Collected data entries:
-----
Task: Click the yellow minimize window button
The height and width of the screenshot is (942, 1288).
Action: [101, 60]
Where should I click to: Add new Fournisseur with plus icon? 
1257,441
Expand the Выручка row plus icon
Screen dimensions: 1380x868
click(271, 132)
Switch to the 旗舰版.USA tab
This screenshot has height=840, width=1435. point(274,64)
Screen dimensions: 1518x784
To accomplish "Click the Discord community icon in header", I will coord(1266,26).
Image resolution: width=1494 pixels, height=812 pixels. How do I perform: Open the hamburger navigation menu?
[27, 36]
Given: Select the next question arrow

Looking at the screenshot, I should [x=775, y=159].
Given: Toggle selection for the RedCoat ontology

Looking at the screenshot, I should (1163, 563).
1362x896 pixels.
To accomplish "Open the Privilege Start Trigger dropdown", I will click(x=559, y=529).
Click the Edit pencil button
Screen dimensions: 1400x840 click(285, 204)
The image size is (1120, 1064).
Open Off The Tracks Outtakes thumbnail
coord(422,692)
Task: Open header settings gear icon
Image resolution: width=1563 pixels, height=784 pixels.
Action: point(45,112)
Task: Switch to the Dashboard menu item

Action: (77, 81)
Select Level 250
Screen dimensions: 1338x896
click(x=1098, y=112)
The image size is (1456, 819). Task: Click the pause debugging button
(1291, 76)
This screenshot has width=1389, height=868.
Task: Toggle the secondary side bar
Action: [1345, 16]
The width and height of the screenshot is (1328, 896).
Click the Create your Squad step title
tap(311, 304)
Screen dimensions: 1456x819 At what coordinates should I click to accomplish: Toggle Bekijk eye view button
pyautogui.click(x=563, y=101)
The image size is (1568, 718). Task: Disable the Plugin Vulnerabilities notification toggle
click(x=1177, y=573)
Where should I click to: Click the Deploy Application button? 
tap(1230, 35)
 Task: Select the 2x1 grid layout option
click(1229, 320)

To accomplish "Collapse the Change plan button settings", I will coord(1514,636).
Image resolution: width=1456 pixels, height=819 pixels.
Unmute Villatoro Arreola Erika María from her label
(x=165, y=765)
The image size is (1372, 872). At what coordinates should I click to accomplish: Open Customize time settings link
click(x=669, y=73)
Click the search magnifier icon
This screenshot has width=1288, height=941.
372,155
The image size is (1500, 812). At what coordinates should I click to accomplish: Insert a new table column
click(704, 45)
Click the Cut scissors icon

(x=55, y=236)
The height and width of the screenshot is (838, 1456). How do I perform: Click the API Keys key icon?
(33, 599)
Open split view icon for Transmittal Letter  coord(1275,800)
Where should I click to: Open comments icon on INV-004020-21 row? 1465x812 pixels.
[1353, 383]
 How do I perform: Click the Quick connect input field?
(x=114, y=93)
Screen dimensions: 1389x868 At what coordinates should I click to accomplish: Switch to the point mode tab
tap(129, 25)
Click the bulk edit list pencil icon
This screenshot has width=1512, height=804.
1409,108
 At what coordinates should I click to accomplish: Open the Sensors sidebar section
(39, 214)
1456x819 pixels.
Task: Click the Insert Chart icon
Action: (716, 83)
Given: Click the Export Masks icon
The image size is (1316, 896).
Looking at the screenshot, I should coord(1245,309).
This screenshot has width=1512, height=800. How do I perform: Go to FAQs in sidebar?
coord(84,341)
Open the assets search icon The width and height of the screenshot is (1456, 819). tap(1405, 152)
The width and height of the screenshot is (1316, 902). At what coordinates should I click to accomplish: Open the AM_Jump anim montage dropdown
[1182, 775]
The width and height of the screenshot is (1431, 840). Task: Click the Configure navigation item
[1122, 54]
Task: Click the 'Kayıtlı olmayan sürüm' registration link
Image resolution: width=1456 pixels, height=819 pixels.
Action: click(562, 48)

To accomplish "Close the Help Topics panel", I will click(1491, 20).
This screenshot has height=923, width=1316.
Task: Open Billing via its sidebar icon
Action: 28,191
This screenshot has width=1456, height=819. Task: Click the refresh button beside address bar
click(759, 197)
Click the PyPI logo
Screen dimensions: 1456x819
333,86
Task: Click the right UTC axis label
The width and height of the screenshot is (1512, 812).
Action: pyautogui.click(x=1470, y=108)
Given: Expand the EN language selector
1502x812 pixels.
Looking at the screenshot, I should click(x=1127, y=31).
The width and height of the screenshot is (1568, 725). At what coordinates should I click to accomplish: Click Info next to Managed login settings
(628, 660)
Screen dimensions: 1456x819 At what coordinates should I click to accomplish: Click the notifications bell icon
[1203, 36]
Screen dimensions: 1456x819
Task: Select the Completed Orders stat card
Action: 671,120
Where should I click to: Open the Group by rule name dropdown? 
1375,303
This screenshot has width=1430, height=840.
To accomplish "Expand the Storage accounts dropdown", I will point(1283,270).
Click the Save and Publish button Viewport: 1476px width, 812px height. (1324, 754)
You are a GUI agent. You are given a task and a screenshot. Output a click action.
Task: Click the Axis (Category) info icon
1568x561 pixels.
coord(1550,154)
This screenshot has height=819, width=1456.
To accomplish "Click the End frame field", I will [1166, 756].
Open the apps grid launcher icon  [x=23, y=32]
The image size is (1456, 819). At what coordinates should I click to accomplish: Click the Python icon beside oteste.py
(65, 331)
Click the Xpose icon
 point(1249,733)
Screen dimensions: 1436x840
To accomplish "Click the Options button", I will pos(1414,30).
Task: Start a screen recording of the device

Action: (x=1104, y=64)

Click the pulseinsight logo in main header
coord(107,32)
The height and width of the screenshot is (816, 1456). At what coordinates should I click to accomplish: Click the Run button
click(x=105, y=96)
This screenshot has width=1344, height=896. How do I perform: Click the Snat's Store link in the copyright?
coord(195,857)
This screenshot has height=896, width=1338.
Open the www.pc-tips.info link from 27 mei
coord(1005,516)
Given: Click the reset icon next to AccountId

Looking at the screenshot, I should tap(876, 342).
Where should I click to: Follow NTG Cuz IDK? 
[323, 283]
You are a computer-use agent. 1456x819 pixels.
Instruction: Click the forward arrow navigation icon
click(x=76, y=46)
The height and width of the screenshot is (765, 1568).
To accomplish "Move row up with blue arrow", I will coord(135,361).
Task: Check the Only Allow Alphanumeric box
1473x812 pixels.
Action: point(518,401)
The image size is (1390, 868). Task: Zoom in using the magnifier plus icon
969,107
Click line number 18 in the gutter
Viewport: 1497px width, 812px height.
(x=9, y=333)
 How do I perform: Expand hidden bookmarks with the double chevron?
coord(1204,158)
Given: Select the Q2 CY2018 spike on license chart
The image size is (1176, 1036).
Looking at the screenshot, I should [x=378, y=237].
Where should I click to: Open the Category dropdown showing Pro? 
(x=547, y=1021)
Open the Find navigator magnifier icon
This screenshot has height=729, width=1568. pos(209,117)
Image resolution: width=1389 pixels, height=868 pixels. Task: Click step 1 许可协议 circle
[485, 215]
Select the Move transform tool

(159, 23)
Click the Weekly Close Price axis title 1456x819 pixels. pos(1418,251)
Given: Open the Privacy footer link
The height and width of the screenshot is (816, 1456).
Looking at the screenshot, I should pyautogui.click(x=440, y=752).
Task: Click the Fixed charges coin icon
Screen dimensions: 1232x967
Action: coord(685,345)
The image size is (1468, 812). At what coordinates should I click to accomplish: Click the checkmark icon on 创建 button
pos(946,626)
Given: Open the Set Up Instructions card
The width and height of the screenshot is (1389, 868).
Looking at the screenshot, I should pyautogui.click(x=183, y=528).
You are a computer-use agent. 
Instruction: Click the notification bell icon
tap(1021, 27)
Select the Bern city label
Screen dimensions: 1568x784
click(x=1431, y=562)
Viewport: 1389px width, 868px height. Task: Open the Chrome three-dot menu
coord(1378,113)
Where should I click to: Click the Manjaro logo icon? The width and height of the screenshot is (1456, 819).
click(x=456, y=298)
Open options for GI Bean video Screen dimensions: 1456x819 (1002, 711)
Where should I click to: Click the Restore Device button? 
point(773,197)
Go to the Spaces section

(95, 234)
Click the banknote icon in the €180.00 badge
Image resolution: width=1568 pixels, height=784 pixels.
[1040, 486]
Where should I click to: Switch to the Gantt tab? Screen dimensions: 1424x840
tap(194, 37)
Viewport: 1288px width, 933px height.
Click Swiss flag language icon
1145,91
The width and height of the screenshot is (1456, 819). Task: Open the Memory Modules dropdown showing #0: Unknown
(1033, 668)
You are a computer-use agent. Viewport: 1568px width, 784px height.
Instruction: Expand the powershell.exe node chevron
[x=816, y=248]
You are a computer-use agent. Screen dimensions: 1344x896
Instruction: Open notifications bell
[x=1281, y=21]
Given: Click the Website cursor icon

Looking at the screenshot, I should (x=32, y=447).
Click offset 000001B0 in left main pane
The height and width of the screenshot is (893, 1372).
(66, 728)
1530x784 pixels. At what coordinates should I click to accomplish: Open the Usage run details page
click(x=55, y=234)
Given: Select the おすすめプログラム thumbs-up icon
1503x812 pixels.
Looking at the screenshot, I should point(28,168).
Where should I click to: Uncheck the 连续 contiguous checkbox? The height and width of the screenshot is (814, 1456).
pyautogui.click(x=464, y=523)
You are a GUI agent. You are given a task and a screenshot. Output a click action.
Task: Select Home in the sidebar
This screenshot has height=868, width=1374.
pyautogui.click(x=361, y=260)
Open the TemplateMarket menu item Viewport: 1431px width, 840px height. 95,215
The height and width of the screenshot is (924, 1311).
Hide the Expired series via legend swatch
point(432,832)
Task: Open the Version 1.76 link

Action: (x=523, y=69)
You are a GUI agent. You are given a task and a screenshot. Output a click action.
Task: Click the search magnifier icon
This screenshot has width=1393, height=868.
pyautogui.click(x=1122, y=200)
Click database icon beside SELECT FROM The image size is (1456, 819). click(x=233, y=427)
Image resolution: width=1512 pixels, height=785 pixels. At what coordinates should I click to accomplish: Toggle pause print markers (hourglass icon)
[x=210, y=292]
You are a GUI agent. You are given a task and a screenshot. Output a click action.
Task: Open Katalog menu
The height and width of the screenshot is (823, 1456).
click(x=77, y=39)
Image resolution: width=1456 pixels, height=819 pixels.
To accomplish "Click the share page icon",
-----
→ What to produce: Please write out, exactly as they appear above, only the lines in the stretch from the line with "Given: Select the おすすめプログラム thumbs-up icon" through the line with "Open the TemplateMarket".

→ Written response:
Given: Select the おすすめプログラム thumbs-up icon
1503x812 pixels.
Looking at the screenshot, I should point(28,168).
Where should I click to: Uncheck the 连续 contiguous checkbox? The height and width of the screenshot is (814, 1456).
pyautogui.click(x=464, y=523)
You are a GUI agent. You are given a task and a screenshot. Output a click action.
Task: Select Home in the sidebar
This screenshot has height=868, width=1374.
pyautogui.click(x=361, y=260)
Open the TemplateMarket menu item Viewport: 1431px width, 840px height. 95,215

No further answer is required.